— start of Data entries —
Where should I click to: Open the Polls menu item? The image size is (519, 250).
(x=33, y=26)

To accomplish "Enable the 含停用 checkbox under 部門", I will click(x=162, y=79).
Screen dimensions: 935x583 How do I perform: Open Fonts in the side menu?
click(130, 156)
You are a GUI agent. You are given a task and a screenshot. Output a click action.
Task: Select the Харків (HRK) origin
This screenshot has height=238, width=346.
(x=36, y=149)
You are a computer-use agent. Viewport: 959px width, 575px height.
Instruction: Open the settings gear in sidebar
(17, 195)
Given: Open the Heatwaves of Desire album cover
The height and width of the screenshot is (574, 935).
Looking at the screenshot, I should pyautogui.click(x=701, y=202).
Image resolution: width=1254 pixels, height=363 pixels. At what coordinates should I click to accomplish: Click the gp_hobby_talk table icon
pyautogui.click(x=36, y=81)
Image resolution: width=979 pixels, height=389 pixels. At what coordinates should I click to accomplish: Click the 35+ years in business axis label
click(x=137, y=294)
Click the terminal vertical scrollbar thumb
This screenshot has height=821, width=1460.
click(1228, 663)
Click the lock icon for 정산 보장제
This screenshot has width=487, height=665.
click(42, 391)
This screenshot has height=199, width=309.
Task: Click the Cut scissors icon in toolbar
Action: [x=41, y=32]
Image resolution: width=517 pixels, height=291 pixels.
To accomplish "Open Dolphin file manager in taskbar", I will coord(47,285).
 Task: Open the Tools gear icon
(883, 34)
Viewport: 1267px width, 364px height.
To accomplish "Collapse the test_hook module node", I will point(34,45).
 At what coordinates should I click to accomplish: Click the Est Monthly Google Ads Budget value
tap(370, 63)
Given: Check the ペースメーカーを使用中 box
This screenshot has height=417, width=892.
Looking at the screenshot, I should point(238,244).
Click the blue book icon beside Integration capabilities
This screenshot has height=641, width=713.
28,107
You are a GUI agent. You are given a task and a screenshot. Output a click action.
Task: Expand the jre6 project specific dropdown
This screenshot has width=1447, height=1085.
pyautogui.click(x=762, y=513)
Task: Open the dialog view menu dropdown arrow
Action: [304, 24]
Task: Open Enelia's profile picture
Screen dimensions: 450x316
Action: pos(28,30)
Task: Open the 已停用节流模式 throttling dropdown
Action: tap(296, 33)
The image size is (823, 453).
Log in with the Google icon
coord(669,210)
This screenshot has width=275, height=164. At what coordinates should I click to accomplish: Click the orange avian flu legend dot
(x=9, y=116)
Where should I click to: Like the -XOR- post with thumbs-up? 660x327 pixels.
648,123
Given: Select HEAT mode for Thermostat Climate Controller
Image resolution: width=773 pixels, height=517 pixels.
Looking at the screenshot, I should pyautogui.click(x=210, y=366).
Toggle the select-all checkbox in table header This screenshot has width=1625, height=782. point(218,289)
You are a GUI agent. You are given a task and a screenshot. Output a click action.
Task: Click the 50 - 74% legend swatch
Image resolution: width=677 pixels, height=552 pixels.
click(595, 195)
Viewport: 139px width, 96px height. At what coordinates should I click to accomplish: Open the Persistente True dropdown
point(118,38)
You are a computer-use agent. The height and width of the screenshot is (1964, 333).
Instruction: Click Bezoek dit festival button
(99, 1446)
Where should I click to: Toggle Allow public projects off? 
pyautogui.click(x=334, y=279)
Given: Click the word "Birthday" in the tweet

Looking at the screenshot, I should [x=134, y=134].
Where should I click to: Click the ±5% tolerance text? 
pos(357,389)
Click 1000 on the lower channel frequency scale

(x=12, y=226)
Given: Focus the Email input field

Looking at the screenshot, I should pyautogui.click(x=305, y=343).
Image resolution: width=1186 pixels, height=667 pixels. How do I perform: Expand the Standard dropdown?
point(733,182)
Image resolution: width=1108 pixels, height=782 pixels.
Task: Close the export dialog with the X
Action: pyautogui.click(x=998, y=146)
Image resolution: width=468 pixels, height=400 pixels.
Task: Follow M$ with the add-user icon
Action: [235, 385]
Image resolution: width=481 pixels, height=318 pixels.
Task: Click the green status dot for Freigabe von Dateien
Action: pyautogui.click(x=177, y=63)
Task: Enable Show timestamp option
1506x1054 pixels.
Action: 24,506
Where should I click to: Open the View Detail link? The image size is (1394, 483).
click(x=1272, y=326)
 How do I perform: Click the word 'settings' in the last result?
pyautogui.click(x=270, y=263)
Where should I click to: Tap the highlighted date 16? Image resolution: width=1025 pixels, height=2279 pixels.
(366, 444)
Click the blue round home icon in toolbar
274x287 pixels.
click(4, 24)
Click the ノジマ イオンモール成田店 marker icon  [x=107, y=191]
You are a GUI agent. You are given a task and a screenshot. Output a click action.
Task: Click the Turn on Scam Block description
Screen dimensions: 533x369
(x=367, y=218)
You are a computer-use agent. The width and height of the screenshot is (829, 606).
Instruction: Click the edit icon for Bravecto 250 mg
— end of Data entries —
* **Stated exercise**
Copy the records word for word, beginning at the line that contains "Where should I click to: Open the View" and stopping after the line that contains "pyautogui.click(x=270, y=263)".

* **Answer in full**
Where should I click to: Open the View Detail link? The image size is (1394, 483).
click(x=1272, y=326)
 How do I perform: Click the word 'settings' in the last result?
pyautogui.click(x=270, y=263)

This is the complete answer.